Configure synchronization (XML-RPC) settin

Warning

Configuration synchronization can only be configured on the primary node. Secondary nodes cannot and do not need to be configured.

On the primary node, do the following:

Navigate to system > High availability synchronization

Set "configure synchronization destination IP" under synchronization configuration to synchronize interface IP address 172.16.1.3 for the secondary node

Set the remote system user name to admin.

Be careful

User name must be "admin", other user names will not work properly!

Set the remote system password to the administrator user account password and enter it repeatedly in the confirmation box.

Select the check box for the area where synchronization is required to synchronize to the secondary node. The Toggle all button is used to select all options at once.

Click Save

After quick confirmation, go to the secondary node's firewall > rule policy list, and you can see that the rules entered by the primary node have been synchronized.

The two nodes are connected and configured to synchronize! Whenever modifications are made on the primary node, the changes are quickly synchronized to the secondary node.

Warning

Do not make any changes to the area where synchronization is set in the auxiliary section! These options will be overridden the next time the primary node performs synchronization.

Configure CARP virtual IP

By configuring synchronization, CARP virtual IP addresses only need to be added to the primary node, and they are automatically synchronized to the secondary node.
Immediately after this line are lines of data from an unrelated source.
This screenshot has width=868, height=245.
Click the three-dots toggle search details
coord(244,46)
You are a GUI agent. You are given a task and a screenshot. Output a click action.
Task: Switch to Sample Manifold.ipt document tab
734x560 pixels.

Navigate to the firewall > virtual IPs on the primary node and set up CARP VIP

Click the button on the right to add a new VIP at the top of the list.

Be careful

One VIP must be added for each interface that handles user traffic, and in this example, one for WAN and one for LAN. Type: defines the type of VIP, in which case CARP.

Interface: defines the interface on which VIP will reside, such as WAN

Address: the address box is the location where you enter the IP address value for VIP. The subnet mask must also be selected, and it must match the subnet mask on the interface IP address. In this example, enter 198.51.100.200 and 24 (see WAN IP address assignment).

Virtual IP password: sets the password for CARP VIP. This only requires a match between the two nodes, which will be handled through synchronization. The password and confirmation password boxes must be filled in and must match.

VHID group: a common strategy for defining ID for CARP VIP is to have VHID match the last byte of the IP address, so select 200in this case

Broadcast frequency: determines the frequency at which the CARP heartbeat is sent.

Base (basic value): controls the number of whole seconds between Heartbeats, usually 1. 0. This should match between cluster nodes. Skew (deviation value): controls the fraction of seconds (1max 256 increment). The primary node is usually set to 0 or 1, and the secondary node will be 100 or higher. This adjustment is handled automatically by XML-RPC synchronization.

Description: some text can recognize VIP, such as WAN CARP VIP.

Be careful

If CARP is too sensitive to the latency of a given network, it is recommended that you adjust the base value one second at a time until it is stable.

The above description takes WAN VIP as an example. LAN VIP is similarly configured, but it will use the LAN interface at 192.168.1.1 (see LAN IP address assignment).

If there are any additional IP addresses in the WAN subnet for 1:1 NAT, port forwarding, × ×, and so on, you can also add them here.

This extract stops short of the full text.